Exercise inputs Block Start

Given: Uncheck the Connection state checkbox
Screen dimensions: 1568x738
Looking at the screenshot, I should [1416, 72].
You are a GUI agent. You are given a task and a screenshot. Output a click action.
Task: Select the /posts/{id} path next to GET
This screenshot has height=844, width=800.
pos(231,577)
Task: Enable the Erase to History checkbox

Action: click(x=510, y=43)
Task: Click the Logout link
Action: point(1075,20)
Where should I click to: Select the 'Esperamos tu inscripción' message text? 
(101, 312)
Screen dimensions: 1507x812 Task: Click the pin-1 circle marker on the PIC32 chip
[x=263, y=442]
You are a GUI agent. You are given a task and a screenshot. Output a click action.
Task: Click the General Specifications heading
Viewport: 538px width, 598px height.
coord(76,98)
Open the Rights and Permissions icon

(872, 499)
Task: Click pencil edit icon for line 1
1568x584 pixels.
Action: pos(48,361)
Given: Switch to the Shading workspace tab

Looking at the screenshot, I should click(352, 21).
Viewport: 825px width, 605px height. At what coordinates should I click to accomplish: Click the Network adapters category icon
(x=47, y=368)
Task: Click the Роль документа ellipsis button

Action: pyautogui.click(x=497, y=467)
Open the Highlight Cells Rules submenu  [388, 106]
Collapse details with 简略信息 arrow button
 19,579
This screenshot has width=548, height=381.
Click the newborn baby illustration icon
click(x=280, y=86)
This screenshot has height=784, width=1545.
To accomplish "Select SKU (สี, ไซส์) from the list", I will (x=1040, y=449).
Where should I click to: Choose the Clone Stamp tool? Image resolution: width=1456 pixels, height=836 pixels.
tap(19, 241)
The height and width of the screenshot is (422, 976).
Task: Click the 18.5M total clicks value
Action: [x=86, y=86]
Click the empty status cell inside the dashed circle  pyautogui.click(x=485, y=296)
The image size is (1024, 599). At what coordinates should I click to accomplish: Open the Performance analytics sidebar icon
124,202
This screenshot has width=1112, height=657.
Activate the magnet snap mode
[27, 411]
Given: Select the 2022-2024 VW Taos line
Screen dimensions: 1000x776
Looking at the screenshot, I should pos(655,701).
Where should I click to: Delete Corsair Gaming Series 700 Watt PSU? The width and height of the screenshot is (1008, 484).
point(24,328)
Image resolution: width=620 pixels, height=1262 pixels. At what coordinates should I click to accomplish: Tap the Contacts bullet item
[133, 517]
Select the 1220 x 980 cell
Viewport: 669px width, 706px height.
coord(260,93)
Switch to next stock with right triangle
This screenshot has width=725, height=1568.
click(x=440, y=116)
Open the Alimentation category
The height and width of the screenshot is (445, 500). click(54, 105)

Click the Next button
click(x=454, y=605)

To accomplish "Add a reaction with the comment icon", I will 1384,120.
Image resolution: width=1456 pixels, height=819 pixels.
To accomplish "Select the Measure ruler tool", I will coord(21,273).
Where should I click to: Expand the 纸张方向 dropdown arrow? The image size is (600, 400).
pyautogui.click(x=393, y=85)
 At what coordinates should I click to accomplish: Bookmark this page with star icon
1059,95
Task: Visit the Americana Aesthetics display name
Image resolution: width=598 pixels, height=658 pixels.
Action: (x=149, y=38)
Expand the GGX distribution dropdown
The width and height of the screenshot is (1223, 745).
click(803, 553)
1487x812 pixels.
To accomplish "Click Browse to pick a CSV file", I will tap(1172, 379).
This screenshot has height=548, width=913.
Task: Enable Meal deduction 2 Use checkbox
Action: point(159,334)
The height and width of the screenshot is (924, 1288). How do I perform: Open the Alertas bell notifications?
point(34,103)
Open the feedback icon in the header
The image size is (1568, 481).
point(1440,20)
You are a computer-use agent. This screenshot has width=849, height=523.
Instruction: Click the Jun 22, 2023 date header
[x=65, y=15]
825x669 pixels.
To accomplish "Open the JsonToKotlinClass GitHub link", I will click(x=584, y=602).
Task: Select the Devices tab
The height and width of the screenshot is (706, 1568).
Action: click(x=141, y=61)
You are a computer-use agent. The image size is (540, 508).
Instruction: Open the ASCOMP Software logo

Exercise inputs Block End

# Exercise instructions:
From the records above, copy every line that holds the word "agent".

# Response to this exercise:
You are a GUI agent. You are given a task and a screenshot. Output a click action.
You are a GUI agent. You are given a task and a screenshot. Output a click action.
You are a computer-use agent. This screenshot has width=849, height=523.
You are a computer-use agent. The image size is (540, 508).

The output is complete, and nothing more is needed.